START EXERCISE INPUT

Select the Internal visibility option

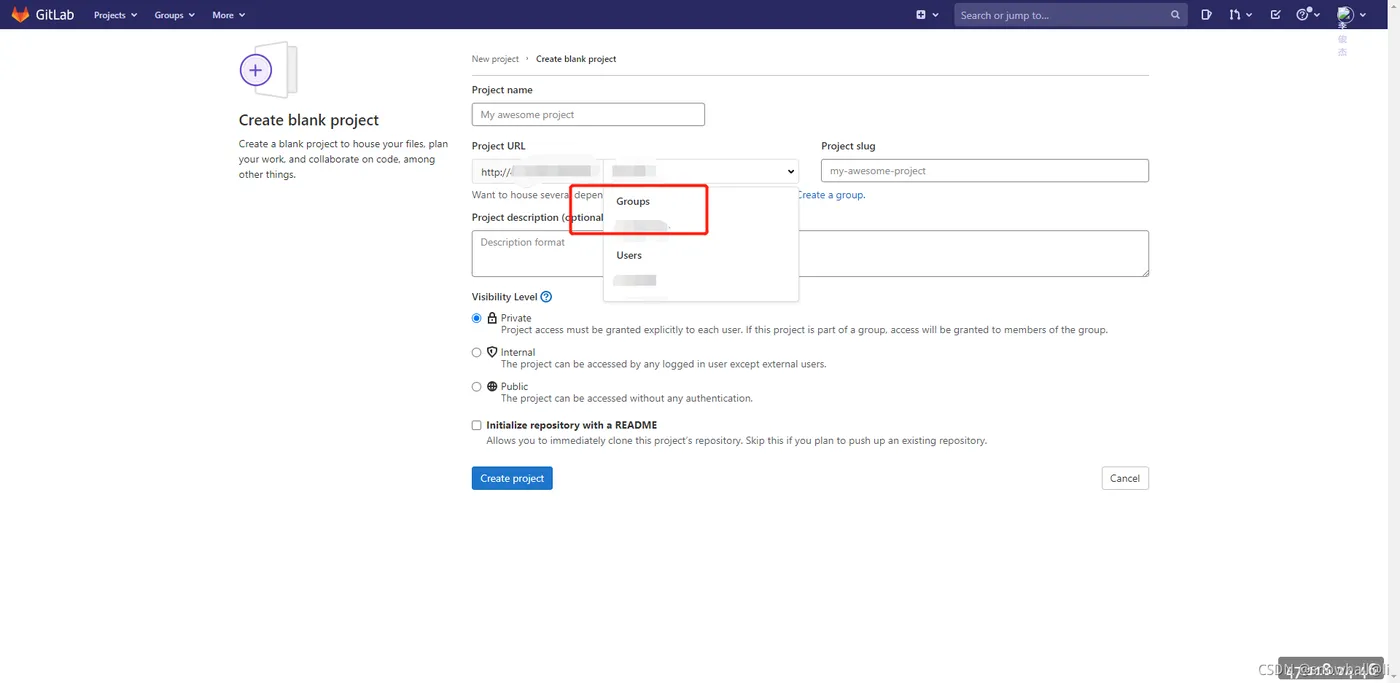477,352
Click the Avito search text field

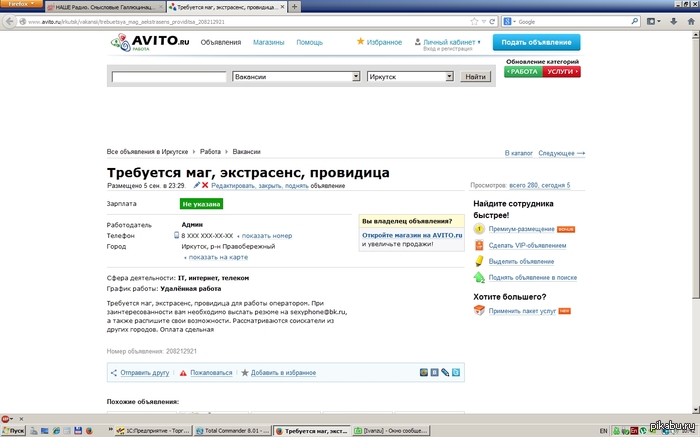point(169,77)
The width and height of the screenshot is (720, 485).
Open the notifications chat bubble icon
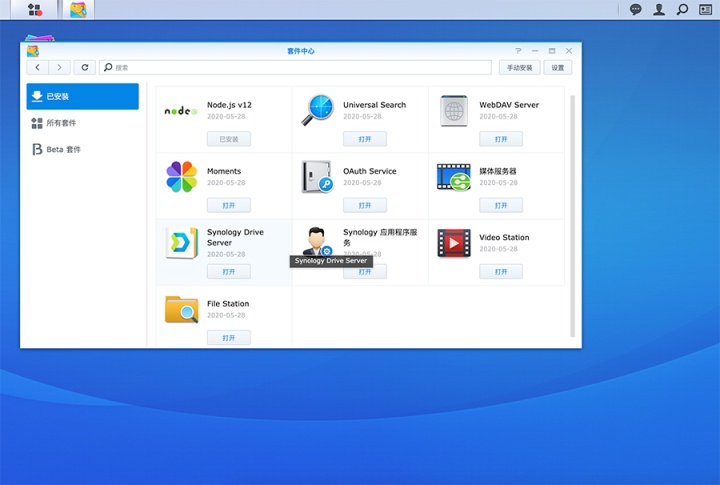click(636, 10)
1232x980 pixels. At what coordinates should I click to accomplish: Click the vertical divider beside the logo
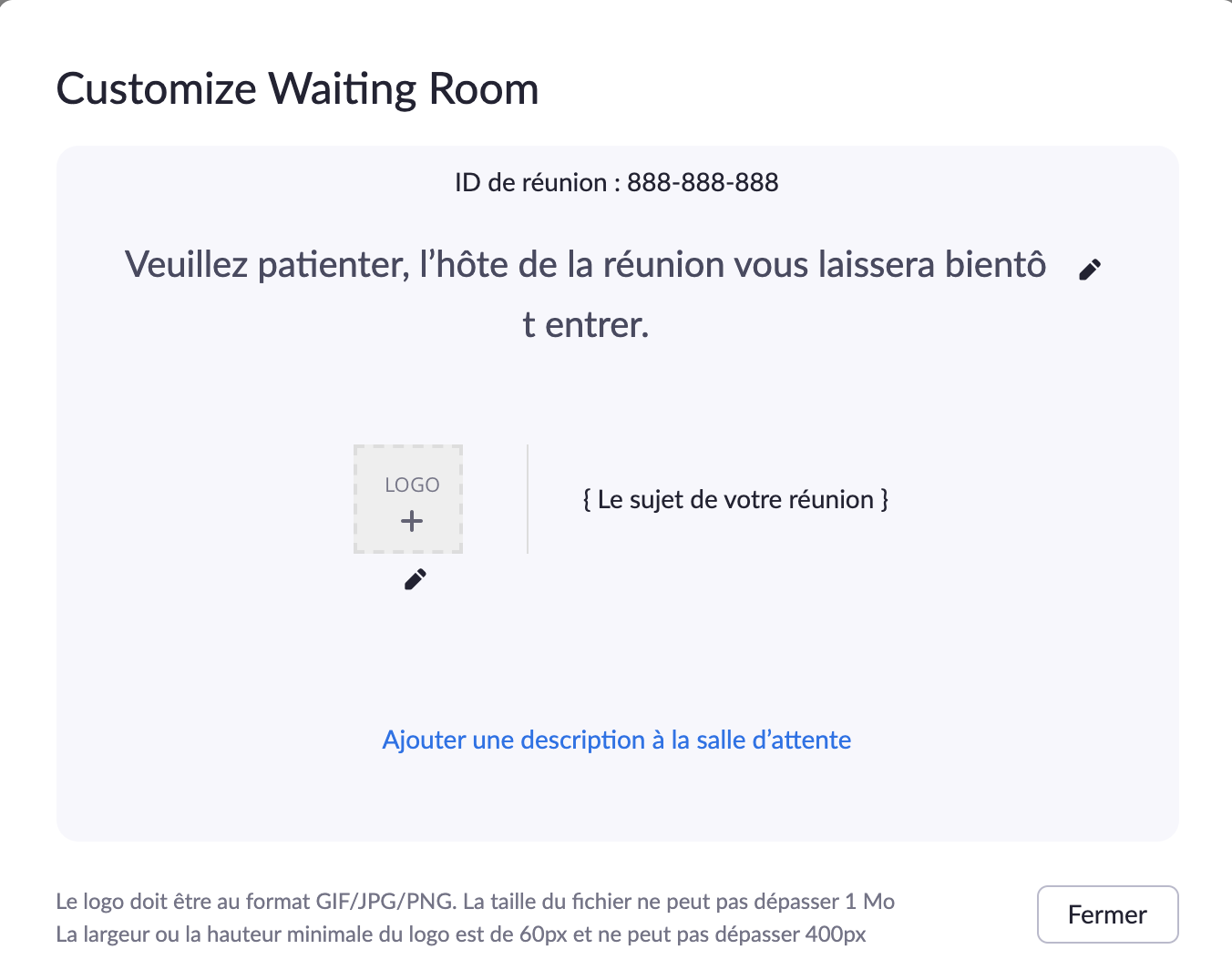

END EXERCISE INPUT

The entries need to be restated exactly, and their pictures left out.

Select the Internal visibility option

477,352
Click the Avito search text field

point(169,77)
The width and height of the screenshot is (720, 485).
Open the notifications chat bubble icon
click(636, 10)
1232x980 pixels. At what coordinates should I click to accomplish: Click the vertical divider beside the logo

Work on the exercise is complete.